Industry groups said higher guarantee fees would dramatically reduce bank participation in the loan program or the number of loans, though the SBA said the groups are overstating the potential impact.

“We fully support the President’s budget,” an SBA spokesman said. “We’re really talking about a small increase in fees.”

Congress has always appropriated money to pay for the 7(a) program, but the Bush budget would shift the burden to fees on borrowers and lenders.

The guarantee fee, which the borrower pays to the SBA for each guaranteed loan, would remain the same for loans under $150,000 and would increase by one-half of 1% for loans of more than $150,000. The annual lender fee, which the lender pays on the outstanding balances of SBA-backed loans, would increase from 0.5% to 0.8875% for loans over $150,000. The increase was proposed once during the Clinton administration but was not passed.

Under the plan, a $160,000 loan payable over 15 years would cost banks an extra $7 a month, according to SBA statistics.

The House Small Business Committee said it is not rushing to judgment on the issue.

“We agree that the federal government should not be subsidizing,” a committee spokesman said. But he added that the committee plans to meet with SBA officials and analyze the figures to make sure lenders and small-business customers are not overcharged.

A survey of members of the National Association of Government Guaranteed Lenders found that a majority believe loan volume would drop because the program would be less profitable and the costs for borrowers would increase too much.

“It is, in effect, a tax on small business,” said Tony Wilkinson, the group’s president.
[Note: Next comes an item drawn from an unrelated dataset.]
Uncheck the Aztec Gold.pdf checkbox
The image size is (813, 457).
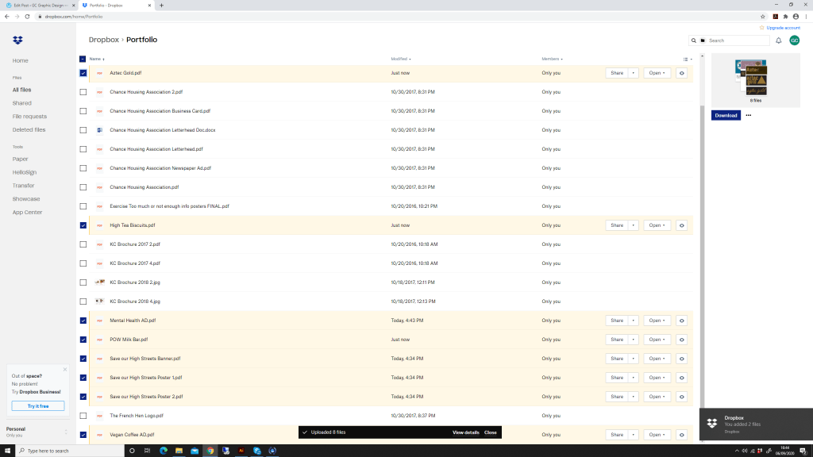(83, 73)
Kenneth Guenther, president and chief executive officer of the Independent Community Bankers Association, said he has joined forces with the guaranteed-lenders association and arranged meetings with members of Congress and with the SBA. “If this budget proposal does go forward, I think it will mean that very worthy small-business people may find it more difficult to get loans,” Mr. Guenther said. “I don’t think the administration has totally thought this through.”